TECH/AI DELEGATION > AI AGENTS

AI Delegation > AI Agents

Why autonomous AI agents will flop and structured delegation is the future.

TL;DR

  • Fully autonomous AI agents face too many risks for enterprise adoption
  • Delegation with human checkpoints offers the sweet spot between automation and control
  • The key is designing smart handoff points in workflows
  • Engineers must still design the process—AI handles execution
  • Combining probabilistic (AI) and deterministic (rules) creates robust systems

There is a lot of shit that can go wrong with agentic AI. Data breaches, data poisoning, cascading failures, unintended consequences, misalignment, and losing track of what's happening. With tool calling hooking directly into databases and company systems, AI agents are the opposite of pure functions—they have side effects everywhere.

I do not expect agentic AI (completely autonomous systems) to be successful, especially in the enterprise. There are too many risks. But I expect that delegation will become more prevalent with test-time compute. We delegate longer-running tasks to workflows—multi-step, pre-defined workflows with LLMs for decision-making in control flow or as workers in the nodes—that are specialized for certain actions and wait until they report back.

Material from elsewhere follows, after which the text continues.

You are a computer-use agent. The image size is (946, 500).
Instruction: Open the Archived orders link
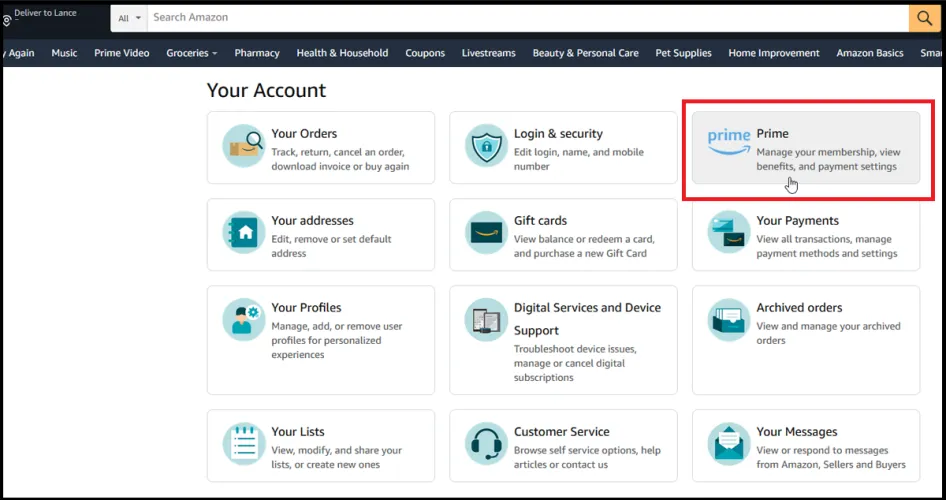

AI delegation has given rise to a new form of automation. Unlike traditional rules-based automation, which relies on predefined rules and workflows, agentic automation leverages AI to handle more complex and unstructured processes. These agents can adapt to changing situations and make decisions in real-time, leading to more efficient and flexible solutions.

However, the future likely lies in a combination of both probabilistic (agentic) and deterministic (rules-based) technologies. This blended approach allows organizations to leverage the strengths of each, creating robust and adaptable automation solutions.

The framework is straightforward. Task Setup: Humans frame the goal. They set limits on what the AI can do. Like setting guardrails on a road. AI Processing: The AI crunches data, spots patterns, and flags key findings. But it doesn't act on them. Human Review: A person checks the AI's work. They can accept it as is, ask for more detail, change direction, or stop the process. Feedback Loop: Each round of work helps tune the system. The AI learns what outputs are useful. Humans learn what tasks to delegate.

Think of it like teaching a new employee. First you show them basic tasks. Then you check their work. Over time, you trust them with more. But you keep the final say.

Here's how AI delegation works in practice. Data Entry: AI scans invoices and pulls key fields. Human quickly checks extracted data. AI flags odd entries. Human fixes flags and approves batches. AI learns from corrections. Financial Research: Human picks topics. AI pulls data from reports, news, and filings. AI spots trends and flags key points. Human reviews findings and asks new questions. AI digs deeper on specific areas. Human builds final insight from AI's work.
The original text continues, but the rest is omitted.